Design Choices of my OS

SoulofDeity · **Joined:** Wed Jan 11, 2012 6:10 pm **Posts:** 193

While I mostly want to keep it proprietary, I figured that I'd create a topic to share some of the design choices I've made for OS I've been working on. It's heavily Unix-inspired, but there are a lot of differences.

First up is the structure of the filing system. I really wanted to clean up that mess

Code:

app           applications                  (same purpose as /opt)
com           common files                  (same purpose as /home and /root)
  <username>
dev           devices
env           environments                  (same purpose as /usr)
  <envname>                                 (same purpose as /usr/local and /boot)
    lib           libraries
    man           manuals
    obj           objects                   (same purpose as /bin and /sbin)
    reg           registry data             (same purpose as /etc)
    res           resources                 (same purpose as /share)
    var           variable data
mac           machine                       (same purpose as /proc)
net           network
sys           system files
vol           volumes                       (same purpose as /mnt and /media)

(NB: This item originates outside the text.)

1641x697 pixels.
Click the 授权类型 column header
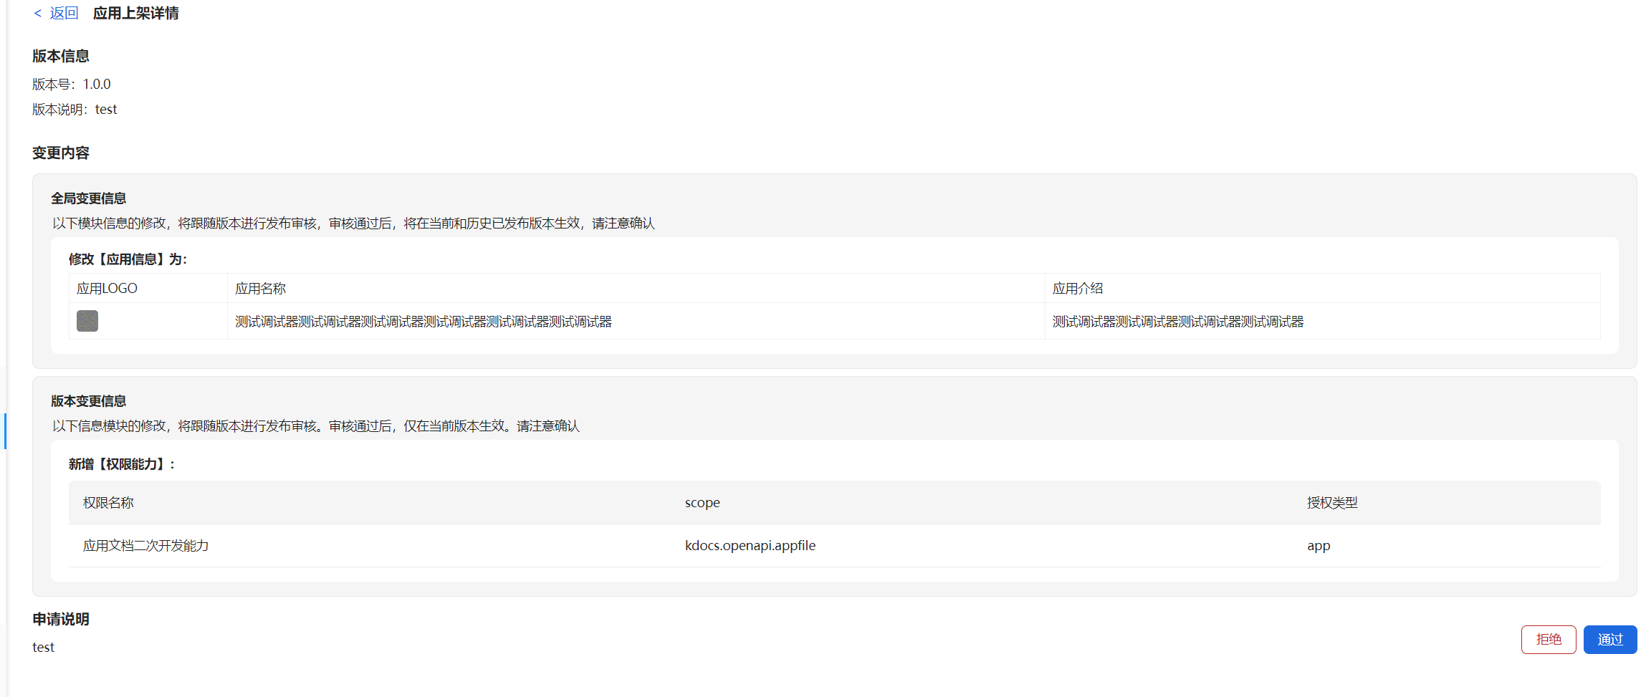coord(1331,503)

Note that 'same purpose' here does not mean 'identical'. Take for example, the 'obj' directory. While it has the same purpose as 'bin' on Unix systems, it doesn't necessarily have to contain executable files. There is really no difference between a normal object file and an executable file aside from the fact that the later one has less relocations most of the time. Part of the reason I chose the name 'obj' instead of 'bin' was that I really don't like the word 'binary' being used instead of 'program' for technical reasons. There's also no difference between static and nonstatic objects files, so having 2 separate directories for them is rather foolish imo. The modern specification tries to re-define 'sbin' as 'system binaries', but lets be honest, that's what permissions are for. Having a dedicated 'games' directory is also kind of stupid imo.

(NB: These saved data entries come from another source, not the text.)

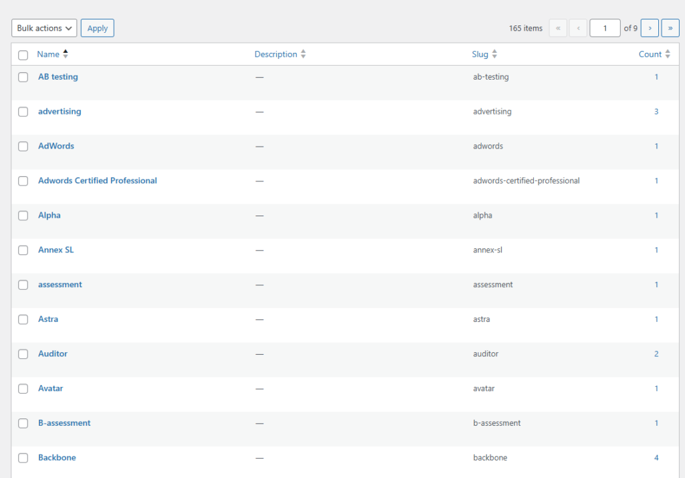Sort items by the Slug column
The width and height of the screenshot is (685, 478).
[480, 54]
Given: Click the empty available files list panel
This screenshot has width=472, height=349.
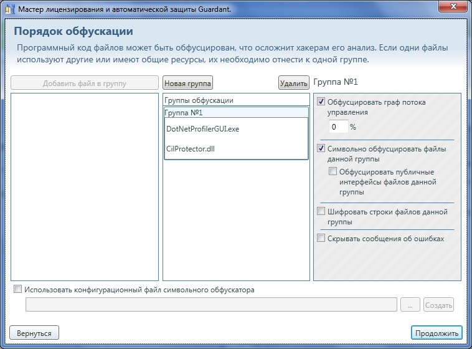Looking at the screenshot, I should point(85,187).
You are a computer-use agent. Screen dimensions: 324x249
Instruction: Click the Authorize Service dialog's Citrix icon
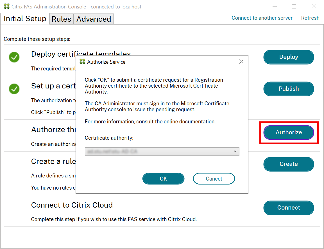click(x=82, y=62)
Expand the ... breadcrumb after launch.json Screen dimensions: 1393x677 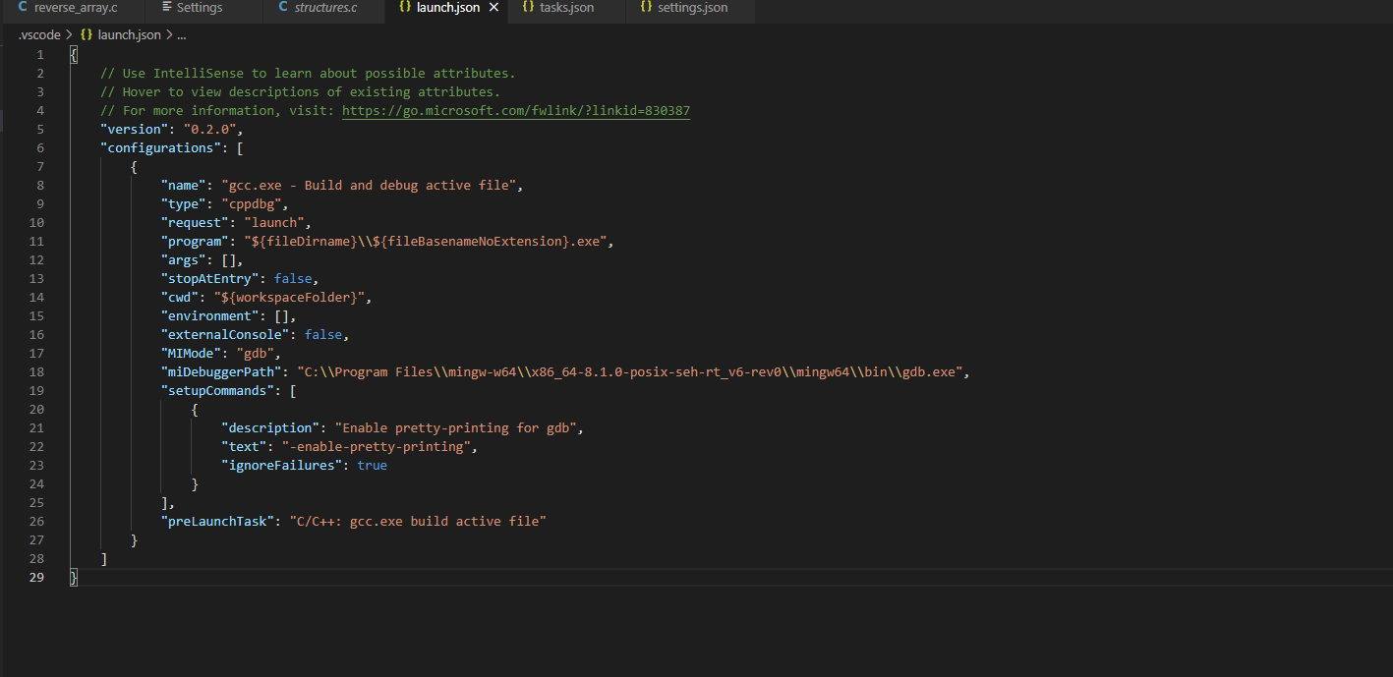tap(182, 34)
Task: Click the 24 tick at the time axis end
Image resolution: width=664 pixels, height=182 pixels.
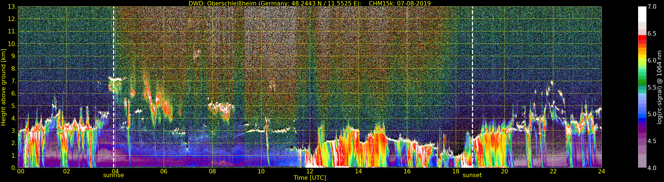Action: 602,171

The 'app' directory will contain applications. Each application is a subdirectory or *.a archive file. The benefits of this approach are that each application can contain metainformation and embedded resources regardless of the format of the object files. The self-contained archive files are similar to how Mac uses *.dmg files. One idea I had in mind is that you can execute a subdirectory like a program if it contains the metainformation for an application.

The 'env' directory will contain environments. It's like having multiple /usr/local directories on Unix systems. One example use for it is to create a separate environment for each user, but it's not limited to that alone. It may also be used to have both 32 and 64-bit environments, which may be used selectively depending on the application being executed. With the addition of environments, the need for a 'boot' directory is nullified (since a tmpfs can simply be another environment). The 'run' directory can be put back in 'var' where it belongs. Additionally, I'd prefer that 'var' be used instead of 'srv'. They literally have the same exact purpose, they only confuse people about where to put their stuff at and in some cases lead them to break things.

The 'mac' directory replaces the 'proc' directory. The name 'proc' is misleading imo because the directory contains a lot more information than just data about processes.

The 'net' directory was added as a mount-point for machines on the local network.

The 'vol' directory is a merge of the '/mnt', '/cdrom', '/floppy', '/media', etc. directories. Having this crap spread all over the filing system is annoying to me. The two reasons I chose not to stick with '/mnt' were the lack of defined structure and the fact that I'd like to get rid of sexual joke names like 'touch', 'mount', 'finger', 'fsck', etc.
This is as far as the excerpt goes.